Audie was silent for a long moment, then he said, “Preacher, my old friend, I wish you were right. Knowing that their insanity was bottled up again for all time might be worth the fate they have in mind for us, but I’m afraid that’s not the case. I’m sure you saw the pyramid at the other end of the city.”
“That’s what you call that big ol’ buildin’?”
“Yes. The ancient Egyptians built pyramids, too, although they’re somewhat different from the ones constructed by the Aztecs. What they have in common is that they’re tremendous feats of engineering, especially considering the primitive tools and equipment they were forced to use. They know how to work with huge chunks of stone.”
“You’re sayin’ they’ll be able to clear away the debris from that avalanche?” Preacher asked.
“I’m confident that they will. You see, the most valuable tool is something the Aztecs and the Egyptians also had in common. Humanity. The sweat and blood of slaves. I’m afraid that Eztli and Tenoch will work as many of the Indians to death as they have to in order to get what they want.”
Preacher’s voice was tense as he said, “And what’s that, exactly?”
“They want to take over everything west of the Mississippi and establish a new Aztec empire.”
CHAPTER 20
 
; For a long moment, Preacher didn’t say anything. He couldn’t think of any response that would do justice to the statement Audie had just made. It was so outrageous, so unbelievable.

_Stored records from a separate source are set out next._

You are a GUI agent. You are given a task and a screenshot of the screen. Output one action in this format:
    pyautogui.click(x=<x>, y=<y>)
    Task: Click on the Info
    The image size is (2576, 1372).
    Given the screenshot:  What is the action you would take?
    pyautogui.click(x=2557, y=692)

Finally he just said, “That’s the craziest thing I’ve heard so far, Audie.”
“Perhaps, but the priest I’ve spoken to assures me that it’s a fact.”
“It’ll never happen. The frontier’s too big, and to set up any sort of empire, they’d have to unite all the tribes. They’re too busy fightin’ amongst themselves to ever work together.”
“But what if they did?” Audie persisted. “Right now, the old tribal hatreds that have gone on for hundreds of years are still strong. But white men have been out here for a much shorter time, and already many of the tribes hate us worse than they hate each other. Eztli claims that the sacrifices and rituals will cause Huitzilopochtli, their war god, to grant them so much power they’ll be able to wipe out all the whites between here and the Father of Waters. If anything might cause the other tribes to set their differences aside and align themselves with the Aztecs, that would do it.”
Preacher hated to admit it, but Audie could be right. The more warlike tribes, say, the Blackfeet, had always hated the white trappers, regarding them as unwelcome invaders. Many of the other tribes felt the same way, if not quite so vehemently as the Blackfeet. He could imagine his old enemies throwing in with the Aztecs. Combined, they would be a powerful force. Some of the other tribes would join forces with them, just to avoid being wiped out.
Like a rock rolling downhill, such a movement could pick up momentum until it became an avalanche, destroying anything and anybody unlucky enough to be in its path.
“That’s why Eztli and Tenoch will do whatever is necessary to open up that passage through the cliffs again,” Audie went on. “They need victims for their bloody rituals. I think they believe in what they’re doing, but even if they didn’t, they’re canny enough to know that they have to continue with the sacrifices in order to keep their followers worked up. That blood lust makes the people obedient and pliable.”